Grapefruit’s ability to affect insulin production parameters, discovered in a 2006 study¹, has spawned a number of theories about its “benefits” for weight loss and weight loss – including diets based on eating several grapefruits a day.

A 2019 published review of scientific papers² shows that the bioactive component of grapefruit, naringenin, can indeed lower blood glucose levels and improve insulin sensitivity. The researchers even compare its potential for action with metformin.

Grapefruit – what does it contain?

Grapefruit in diabetes

The grapefruit is a plant obtained³ by a natural cross between a sweet pomelo and a sweet orange on the tropical islands of Barbados in the mid-18th century. This is why its Latin name, Citrus Paradisi, can be translated as “citrus of paradise.

There are now many varieties and species of grapefruit, differing in both fruit size and flavor – and in the color of the flesh. In all cases, however, the red color is due to lycopene, a substance that is an isomer of beta-carotene.

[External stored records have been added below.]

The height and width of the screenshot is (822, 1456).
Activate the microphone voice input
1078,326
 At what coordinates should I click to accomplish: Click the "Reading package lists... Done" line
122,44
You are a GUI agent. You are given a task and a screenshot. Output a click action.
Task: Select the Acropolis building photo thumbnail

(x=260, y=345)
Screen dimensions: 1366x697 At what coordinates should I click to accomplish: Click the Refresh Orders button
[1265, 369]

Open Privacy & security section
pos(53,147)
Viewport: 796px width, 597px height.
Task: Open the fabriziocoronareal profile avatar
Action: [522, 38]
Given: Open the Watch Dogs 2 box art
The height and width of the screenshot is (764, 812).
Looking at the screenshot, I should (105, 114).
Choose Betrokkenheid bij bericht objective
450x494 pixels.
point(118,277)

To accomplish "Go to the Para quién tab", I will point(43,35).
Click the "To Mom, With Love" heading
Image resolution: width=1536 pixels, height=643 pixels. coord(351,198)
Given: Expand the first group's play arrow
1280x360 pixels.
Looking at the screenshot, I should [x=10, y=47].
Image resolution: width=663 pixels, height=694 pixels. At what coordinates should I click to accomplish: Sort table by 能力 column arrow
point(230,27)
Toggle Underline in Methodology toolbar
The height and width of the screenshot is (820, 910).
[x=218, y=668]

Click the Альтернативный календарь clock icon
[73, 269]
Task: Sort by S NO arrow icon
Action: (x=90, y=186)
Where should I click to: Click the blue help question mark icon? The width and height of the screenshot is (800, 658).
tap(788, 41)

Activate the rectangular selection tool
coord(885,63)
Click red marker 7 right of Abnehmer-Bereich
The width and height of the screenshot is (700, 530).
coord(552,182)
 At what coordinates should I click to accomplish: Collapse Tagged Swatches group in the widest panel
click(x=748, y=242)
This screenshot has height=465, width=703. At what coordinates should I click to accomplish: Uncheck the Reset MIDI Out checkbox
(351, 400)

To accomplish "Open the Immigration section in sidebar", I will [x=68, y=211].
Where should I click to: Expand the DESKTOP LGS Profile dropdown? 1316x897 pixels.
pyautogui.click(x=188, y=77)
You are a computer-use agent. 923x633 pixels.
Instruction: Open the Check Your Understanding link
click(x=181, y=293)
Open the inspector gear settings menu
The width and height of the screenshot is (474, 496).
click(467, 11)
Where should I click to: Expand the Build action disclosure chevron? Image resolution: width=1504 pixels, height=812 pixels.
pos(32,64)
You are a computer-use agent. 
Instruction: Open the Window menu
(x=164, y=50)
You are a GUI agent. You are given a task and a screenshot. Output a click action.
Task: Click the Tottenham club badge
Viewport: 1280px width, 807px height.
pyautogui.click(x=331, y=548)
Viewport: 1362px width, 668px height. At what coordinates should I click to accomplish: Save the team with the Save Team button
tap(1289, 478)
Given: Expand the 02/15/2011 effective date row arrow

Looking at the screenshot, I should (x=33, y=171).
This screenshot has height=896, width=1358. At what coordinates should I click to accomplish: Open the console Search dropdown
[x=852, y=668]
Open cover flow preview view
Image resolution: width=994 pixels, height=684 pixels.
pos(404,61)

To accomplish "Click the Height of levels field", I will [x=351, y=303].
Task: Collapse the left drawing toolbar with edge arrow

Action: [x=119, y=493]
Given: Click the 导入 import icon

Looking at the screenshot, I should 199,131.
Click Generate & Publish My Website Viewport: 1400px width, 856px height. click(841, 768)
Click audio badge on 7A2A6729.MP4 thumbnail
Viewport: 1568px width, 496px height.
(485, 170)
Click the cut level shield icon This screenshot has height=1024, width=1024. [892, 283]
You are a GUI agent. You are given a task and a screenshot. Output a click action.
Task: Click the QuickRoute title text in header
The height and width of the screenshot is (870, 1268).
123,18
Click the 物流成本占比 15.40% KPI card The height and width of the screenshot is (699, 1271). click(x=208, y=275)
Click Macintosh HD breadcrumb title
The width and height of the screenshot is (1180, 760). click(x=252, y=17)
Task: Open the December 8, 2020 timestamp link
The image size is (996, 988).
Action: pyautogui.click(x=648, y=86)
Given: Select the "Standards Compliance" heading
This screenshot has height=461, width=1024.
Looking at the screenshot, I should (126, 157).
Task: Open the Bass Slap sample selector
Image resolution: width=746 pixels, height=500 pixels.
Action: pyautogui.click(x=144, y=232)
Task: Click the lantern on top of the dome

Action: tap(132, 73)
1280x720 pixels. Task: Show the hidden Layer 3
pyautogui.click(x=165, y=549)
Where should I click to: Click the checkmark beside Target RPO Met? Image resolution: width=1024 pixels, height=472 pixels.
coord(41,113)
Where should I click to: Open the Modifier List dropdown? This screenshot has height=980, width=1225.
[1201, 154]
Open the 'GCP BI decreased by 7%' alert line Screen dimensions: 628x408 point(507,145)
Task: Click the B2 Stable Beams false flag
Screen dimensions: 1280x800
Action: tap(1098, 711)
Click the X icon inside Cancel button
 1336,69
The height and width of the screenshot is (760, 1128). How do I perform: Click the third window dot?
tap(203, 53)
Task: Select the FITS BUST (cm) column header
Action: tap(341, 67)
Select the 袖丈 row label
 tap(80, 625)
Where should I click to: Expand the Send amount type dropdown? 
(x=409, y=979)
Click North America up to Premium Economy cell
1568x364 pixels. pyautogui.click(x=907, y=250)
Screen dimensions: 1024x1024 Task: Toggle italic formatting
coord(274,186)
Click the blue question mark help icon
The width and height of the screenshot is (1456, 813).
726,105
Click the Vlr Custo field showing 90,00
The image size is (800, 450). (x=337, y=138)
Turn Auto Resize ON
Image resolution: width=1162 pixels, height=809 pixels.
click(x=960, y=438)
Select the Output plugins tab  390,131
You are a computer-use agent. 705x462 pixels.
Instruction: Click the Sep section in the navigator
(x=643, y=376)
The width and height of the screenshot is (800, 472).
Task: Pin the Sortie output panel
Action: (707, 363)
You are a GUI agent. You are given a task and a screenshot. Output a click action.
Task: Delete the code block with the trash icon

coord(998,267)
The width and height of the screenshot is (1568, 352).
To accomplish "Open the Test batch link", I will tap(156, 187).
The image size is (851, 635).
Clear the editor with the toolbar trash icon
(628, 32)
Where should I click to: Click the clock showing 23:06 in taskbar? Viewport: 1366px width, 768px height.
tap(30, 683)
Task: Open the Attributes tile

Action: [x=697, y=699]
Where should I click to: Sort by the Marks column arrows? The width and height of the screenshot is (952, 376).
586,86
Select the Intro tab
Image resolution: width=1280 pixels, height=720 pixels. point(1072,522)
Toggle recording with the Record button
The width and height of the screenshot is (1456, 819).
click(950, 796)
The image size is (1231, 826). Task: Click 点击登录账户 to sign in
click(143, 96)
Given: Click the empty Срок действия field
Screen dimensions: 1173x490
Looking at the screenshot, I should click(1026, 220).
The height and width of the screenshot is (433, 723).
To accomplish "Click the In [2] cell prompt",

The bitter taste of grapefruit, in turn, is due to the presence of the flavonoid naringenin. Although it is also found² in other citrus fruits, but in much smaller amounts. For example, it is about 20 times less in an orange, and 100 times less in a lemon.

Composition and calories

Grapefruit contains³ more than 50 different natural substances – among them 4 organic acids, about 15 flavonoids, limonoids, 4 kinds of carotenoids and 6 fatty acids.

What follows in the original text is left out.